======== RECORDS TO PROCESS

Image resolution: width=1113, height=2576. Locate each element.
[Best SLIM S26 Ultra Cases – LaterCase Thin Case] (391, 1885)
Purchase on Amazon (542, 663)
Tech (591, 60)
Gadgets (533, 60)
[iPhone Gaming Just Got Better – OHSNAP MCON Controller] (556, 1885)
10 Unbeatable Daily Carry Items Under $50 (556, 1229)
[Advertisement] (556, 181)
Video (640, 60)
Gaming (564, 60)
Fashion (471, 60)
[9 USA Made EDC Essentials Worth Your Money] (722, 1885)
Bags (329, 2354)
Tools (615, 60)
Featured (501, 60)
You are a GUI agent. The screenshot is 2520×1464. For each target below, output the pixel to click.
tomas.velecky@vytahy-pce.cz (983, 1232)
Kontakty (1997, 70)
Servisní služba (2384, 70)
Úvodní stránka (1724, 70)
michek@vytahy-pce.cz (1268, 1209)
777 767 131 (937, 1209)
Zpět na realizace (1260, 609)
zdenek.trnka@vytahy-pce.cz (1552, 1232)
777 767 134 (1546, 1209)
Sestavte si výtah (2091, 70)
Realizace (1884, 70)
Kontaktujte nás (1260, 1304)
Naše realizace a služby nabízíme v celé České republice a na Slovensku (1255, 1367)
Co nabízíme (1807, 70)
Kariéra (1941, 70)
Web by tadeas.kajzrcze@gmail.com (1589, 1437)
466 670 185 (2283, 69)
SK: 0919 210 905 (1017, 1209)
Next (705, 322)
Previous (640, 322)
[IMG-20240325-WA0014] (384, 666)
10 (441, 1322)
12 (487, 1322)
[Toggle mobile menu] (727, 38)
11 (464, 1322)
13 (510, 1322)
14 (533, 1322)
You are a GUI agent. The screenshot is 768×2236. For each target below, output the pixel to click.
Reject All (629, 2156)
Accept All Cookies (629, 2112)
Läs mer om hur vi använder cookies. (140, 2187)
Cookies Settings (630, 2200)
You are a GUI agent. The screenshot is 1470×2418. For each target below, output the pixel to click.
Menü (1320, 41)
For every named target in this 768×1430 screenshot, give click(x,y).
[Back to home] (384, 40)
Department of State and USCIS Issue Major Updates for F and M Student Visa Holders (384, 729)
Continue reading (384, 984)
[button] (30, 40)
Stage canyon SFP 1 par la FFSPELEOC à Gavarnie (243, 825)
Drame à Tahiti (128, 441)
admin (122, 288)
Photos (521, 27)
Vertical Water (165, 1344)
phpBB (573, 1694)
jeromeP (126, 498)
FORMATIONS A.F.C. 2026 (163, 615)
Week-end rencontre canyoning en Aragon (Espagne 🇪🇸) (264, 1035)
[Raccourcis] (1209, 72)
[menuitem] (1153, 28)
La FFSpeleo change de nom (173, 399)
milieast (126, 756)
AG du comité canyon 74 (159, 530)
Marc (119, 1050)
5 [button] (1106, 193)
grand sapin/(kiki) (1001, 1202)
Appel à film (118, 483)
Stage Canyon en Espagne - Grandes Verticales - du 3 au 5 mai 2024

================

The lines above need to be restated word for word, all of them.

◆ EXERCISE OUTPUT:
Image resolution: width=1113, height=2576. Locate each element.
[Best SLIM S26 Ultra Cases – LaterCase Thin Case] (391, 1885)
Purchase on Amazon (542, 663)
Tech (591, 60)
Gadgets (533, 60)
[iPhone Gaming Just Got Better – OHSNAP MCON Controller] (556, 1885)
10 Unbeatable Daily Carry Items Under $50 (556, 1229)
[Advertisement] (556, 181)
Video (640, 60)
Gaming (564, 60)
Fashion (471, 60)
[9 USA Made EDC Essentials Worth Your Money] (722, 1885)
Bags (329, 2354)
Tools (615, 60)
Featured (501, 60)
You are a GUI agent. The screenshot is 2520×1464. For each target below, output the pixel to click.
tomas.velecky@vytahy-pce.cz (983, 1232)
Kontakty (1997, 70)
Servisní služba (2384, 70)
Úvodní stránka (1724, 70)
michek@vytahy-pce.cz (1268, 1209)
777 767 131 (937, 1209)
Zpět na realizace (1260, 609)
zdenek.trnka@vytahy-pce.cz (1552, 1232)
777 767 134 (1546, 1209)
Sestavte si výtah (2091, 70)
Realizace (1884, 70)
Kontaktujte nás (1260, 1304)
Naše realizace a služby nabízíme v celé České republice a na Slovensku (1255, 1367)
Co nabízíme (1807, 70)
Kariéra (1941, 70)
Web by tadeas.kajzrcze@gmail.com (1589, 1437)
466 670 185 (2283, 69)
SK: 0919 210 905 (1017, 1209)
Next (705, 322)
Previous (640, 322)
[IMG-20240325-WA0014] (384, 666)
10 (441, 1322)
12 (487, 1322)
[Toggle mobile menu] (727, 38)
11 (464, 1322)
13 (510, 1322)
14 (533, 1322)
You are a GUI agent. The screenshot is 768×2236. For each target below, output the pixel to click.
Reject All (629, 2156)
Accept All Cookies (629, 2112)
Läs mer om hur vi använder cookies. (140, 2187)
Cookies Settings (630, 2200)
You are a GUI agent. The screenshot is 1470×2418. For each target below, output the pixel to click.
Menü (1320, 41)
For every named target in this 768×1430 screenshot, give click(x,y).
[Back to home] (384, 40)
Department of State and USCIS Issue Major Updates for F and M Student Visa Holders (384, 729)
Continue reading (384, 984)
[button] (30, 40)
Stage canyon SFP 1 par la FFSPELEOC à Gavarnie (243, 825)
Drame à Tahiti (128, 441)
admin (122, 288)
Photos (521, 27)
Vertical Water (165, 1344)
phpBB (573, 1694)
jeromeP (126, 498)
FORMATIONS A.F.C. 2026 (163, 615)
Week-end rencontre canyoning en Aragon (Espagne 🇪🇸) (264, 1035)
[Raccourcis] (1209, 72)
[menuitem] (1153, 28)
La FFSpeleo change de nom (173, 399)
milieast (126, 756)
AG du comité canyon 74 (159, 530)
Marc (119, 1050)
5 [button] (1106, 193)
grand sapin/(kiki) (1001, 1202)
Appel à film (118, 483)
Stage Canyon en Espagne - Grandes Verticales - du 3 au 5 mai 2024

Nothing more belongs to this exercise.